Relawan Pasbata Jokowi Minta Hasto Tak Bikin Gaduh

JAKARTA – Relawan Pasbata Jokowi menanggapi tudingan Sekjen Partai Demokrasi Indonesia Perjuangan (PDIP) Hasto Kristiyanto untuk Presiden Joko Widodo (Jokowi). Hasto pada Hari Sabtu (17/8/2024) memutar rekaman kata-kata Jokowi yang dianggap menggunakan penegak hukum untuk melakukan intimidasi.
Ketua Pasbata Jokowi, David Febrian memohon Hasto tidaklah memproduksi gaduh dengan berita hoaks yang tersebut menyudutkan dan juga merusak kredibilitas Presiden Jokowi.
“Saya minta Mas Hasto untuk bukan menciptakan gaduh dengan berita hoaks tersebut, jangan merusak kredibilitas Presiden dengan menggoreng berita yang tersebut tidaklah benar,” kata David pada keterangannya, Akhir Pekan (18/8/2024).
Menurutnya, apa yang dimaksud disampaikan Hasto adalah pidato terbuka Presiden Jokowi di acara Pembukaan Rapat Sinkronisasi Nasional Indonesia Maju eksekutif Pusat lalu Forkopimda pada November 2019 di area Sentul, Bogor.
“Rekaman pidato dalam tahun 2019 itu dapat kok dilihat di dalam YouTube, yang tersebut mengatakan, akan gebuk orang yang dimaksud main-main dengan uang rakyat.

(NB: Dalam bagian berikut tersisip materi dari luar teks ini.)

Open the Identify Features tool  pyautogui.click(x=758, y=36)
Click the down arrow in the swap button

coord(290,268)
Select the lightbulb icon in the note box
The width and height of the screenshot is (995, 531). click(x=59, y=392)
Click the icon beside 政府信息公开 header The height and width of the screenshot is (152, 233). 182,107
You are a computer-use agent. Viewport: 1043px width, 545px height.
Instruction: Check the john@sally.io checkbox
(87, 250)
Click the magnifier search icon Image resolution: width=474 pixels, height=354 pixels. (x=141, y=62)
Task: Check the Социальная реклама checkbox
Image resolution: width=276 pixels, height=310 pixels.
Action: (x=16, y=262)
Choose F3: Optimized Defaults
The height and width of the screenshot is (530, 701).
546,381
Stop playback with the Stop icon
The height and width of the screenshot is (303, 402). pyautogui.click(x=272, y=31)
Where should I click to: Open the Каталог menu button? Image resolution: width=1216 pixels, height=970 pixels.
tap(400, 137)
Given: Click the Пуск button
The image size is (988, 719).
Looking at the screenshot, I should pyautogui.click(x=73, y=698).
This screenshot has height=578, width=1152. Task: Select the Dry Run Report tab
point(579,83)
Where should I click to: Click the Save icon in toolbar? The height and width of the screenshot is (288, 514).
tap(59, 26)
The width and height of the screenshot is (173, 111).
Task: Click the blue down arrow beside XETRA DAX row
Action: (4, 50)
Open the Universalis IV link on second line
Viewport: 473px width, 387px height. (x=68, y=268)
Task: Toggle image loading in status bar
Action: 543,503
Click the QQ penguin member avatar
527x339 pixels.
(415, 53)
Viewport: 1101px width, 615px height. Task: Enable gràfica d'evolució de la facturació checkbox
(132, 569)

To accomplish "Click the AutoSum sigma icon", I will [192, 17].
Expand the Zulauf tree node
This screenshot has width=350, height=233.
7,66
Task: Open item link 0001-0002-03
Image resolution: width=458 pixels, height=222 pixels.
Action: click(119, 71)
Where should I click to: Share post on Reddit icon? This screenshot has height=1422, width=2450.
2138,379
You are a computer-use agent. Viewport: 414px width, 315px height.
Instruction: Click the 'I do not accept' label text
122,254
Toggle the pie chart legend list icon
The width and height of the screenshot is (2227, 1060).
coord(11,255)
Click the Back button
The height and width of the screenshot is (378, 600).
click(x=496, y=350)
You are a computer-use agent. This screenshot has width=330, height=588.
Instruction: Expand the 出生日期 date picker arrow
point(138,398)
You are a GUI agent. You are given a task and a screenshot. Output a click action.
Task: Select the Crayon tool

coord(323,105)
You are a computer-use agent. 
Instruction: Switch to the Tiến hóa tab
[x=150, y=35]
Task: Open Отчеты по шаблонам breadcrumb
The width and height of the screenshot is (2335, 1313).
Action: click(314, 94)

Sudahlah, masa jabatan Presiden Jokowi akan selesai, janganlah diserang pribadinya,” ujar David
David menegaskan, Hasto tambahan fokus dengan permasalahan yang tersebut sedang menimpanya. “Lebih baik Mas Hasto fokus pada urusan yang mana sedang menimpanya, ketimbang harus menyerang Presiden,” ujarnya.
“Seharusnya kita bangga dengan bapak Presiden kita, mampu dilihat, merinding ketika kita miliki Istana yang mana dibangun oleh tangan Putra Bangsa ” kata David Febrian.
Untuk diketahui, pada Hari Sabtu (17/8/2024), Hasto memutar rekaman kata-kata Jokowi yang mana dianggap menggunakan penegak hukum untuk melakukan. Rekaman yang dimaksud berbunyi, “Kalau masih ada yang main-main, …. Lewat cara saya. Bisa lewat KPK, bisa. Bisa lewat Polri, dapat lewat Kejaksaan. Akan saya bisikkan saja, ‘Di sana ada yang tersebut main-main’. Cuma masa saya mau intip sendiri kan enggak mungkin,” katanya.
Belakang diketahui bahwa Jokowi menyampaikan hal itu pada waktu membuka Rakornas Indonesia Maju otoritas Pusat kemudian Forkopimda di dalam Sentul International Convention Center, Bogor, Jawa Barat pada 13 November 2019.